We started out with an introduction to spinning wheels and how they work, then spent a bit of time practicing our footwork…..


…..before being let loose on some actual fibre. I found this to be confusing, fascinating, hilarious and rewarding in equal measure 🙂




The Shepherdess did a better job at controlling both her hands and composure, and was soon onto spinning a raw fleece taken from Bonnie, one of our Zwartbles ewes.
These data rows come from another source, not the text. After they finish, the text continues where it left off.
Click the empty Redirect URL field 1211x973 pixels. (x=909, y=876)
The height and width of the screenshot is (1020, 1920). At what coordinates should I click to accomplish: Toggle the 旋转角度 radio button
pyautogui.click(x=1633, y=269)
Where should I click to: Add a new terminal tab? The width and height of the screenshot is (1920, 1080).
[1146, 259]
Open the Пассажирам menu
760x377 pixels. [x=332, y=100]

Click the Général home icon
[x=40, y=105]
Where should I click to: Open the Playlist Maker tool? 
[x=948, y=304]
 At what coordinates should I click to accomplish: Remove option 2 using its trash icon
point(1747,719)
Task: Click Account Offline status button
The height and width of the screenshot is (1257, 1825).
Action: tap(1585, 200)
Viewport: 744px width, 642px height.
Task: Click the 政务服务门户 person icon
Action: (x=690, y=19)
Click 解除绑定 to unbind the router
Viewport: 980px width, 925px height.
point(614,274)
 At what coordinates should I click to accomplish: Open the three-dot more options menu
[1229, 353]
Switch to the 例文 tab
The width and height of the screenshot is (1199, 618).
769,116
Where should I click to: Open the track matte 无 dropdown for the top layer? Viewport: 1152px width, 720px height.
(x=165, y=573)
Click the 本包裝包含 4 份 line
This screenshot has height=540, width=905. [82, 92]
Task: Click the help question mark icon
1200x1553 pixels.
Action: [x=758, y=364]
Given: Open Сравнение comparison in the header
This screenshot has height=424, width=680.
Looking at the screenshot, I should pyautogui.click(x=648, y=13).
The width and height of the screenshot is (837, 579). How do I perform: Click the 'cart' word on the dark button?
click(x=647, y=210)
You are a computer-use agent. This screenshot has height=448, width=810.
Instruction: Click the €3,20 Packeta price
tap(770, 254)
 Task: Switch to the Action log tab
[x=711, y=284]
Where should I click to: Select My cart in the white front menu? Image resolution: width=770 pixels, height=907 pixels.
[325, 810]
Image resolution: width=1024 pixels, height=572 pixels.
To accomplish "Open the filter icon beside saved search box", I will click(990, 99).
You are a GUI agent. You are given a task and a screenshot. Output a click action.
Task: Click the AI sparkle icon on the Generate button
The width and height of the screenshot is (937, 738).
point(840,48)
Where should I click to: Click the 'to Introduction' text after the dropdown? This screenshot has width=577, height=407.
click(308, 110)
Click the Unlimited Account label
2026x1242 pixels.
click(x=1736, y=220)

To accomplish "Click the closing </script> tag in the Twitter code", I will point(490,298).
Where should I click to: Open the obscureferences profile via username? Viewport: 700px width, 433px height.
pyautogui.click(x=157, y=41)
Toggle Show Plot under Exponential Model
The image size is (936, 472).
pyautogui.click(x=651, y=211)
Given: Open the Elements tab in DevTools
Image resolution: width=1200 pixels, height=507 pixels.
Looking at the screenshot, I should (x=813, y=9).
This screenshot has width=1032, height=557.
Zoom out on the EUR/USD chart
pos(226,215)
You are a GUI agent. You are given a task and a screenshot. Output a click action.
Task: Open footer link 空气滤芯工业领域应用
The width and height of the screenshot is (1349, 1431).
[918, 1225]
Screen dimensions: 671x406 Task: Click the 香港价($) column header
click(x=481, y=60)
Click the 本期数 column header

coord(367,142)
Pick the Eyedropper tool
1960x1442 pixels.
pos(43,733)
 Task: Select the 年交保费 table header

I, on the other hand ended up with something akin to a first attempt at woolly sausage making.


However, after a little coaching from Anne, I finally got the hang of it, in an over-twisted, wonky and oddly satisfying sort of way 😀


If you’ve ever struggled with a telephone cable tying itself in knots, try to imagine attempting to un-twist it whilst dancing a jig, rubbing your belly and patting your head simultaneously, and you’ll get the idea.

Oh well, never mind!


By the end of the session, we had each managed to fill up a bobbin with our own unique take on knitting wool design. As the finished yarn was wound off the bobbin and into balls for us to take home, it became progressively more variable, lumpy and twisted as we went back in time – we had obviously learned something!!




All in all, this was a great way to spend a day. Our sincere thanks go to Anne at Woolshed31.co.uk, for being such an enthusiastic teacher, and for letting us loose in her studio.